-------- Исходные записи --------

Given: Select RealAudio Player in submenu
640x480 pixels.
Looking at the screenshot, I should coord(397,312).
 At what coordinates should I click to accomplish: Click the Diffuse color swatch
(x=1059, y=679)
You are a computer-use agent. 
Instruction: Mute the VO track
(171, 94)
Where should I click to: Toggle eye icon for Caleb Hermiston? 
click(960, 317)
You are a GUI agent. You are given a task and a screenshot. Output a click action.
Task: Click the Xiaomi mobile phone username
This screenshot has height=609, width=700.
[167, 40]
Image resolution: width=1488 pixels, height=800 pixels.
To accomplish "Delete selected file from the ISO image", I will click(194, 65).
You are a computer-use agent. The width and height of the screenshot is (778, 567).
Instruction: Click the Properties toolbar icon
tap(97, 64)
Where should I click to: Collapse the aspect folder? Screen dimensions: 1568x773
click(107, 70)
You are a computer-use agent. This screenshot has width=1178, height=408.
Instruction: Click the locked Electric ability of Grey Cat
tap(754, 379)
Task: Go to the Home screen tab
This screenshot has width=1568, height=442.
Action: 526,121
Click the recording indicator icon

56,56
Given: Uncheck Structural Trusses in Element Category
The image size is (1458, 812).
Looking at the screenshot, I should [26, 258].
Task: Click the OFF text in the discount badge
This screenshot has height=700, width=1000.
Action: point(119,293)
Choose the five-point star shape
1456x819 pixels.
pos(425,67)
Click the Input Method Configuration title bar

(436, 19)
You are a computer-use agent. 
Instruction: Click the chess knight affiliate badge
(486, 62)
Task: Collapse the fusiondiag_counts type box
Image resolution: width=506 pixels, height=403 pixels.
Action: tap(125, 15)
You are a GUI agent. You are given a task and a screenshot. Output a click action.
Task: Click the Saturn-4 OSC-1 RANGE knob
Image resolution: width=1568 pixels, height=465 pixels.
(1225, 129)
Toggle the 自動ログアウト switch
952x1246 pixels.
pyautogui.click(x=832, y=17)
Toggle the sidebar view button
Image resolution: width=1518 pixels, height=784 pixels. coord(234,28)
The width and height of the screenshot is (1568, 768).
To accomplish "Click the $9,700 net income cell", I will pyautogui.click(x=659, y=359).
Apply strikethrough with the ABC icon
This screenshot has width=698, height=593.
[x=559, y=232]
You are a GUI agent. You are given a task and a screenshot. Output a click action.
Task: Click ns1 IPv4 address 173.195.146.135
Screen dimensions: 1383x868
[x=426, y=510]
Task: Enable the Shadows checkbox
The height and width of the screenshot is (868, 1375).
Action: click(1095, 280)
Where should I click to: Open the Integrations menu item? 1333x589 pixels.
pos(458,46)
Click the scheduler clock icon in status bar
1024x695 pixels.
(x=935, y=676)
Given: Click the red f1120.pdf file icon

--------

Письменный запрос:
Подсчитайте, сколько строк списка выше содержат слово «accomplish». В ответе укажите только число.

Полное решение:
3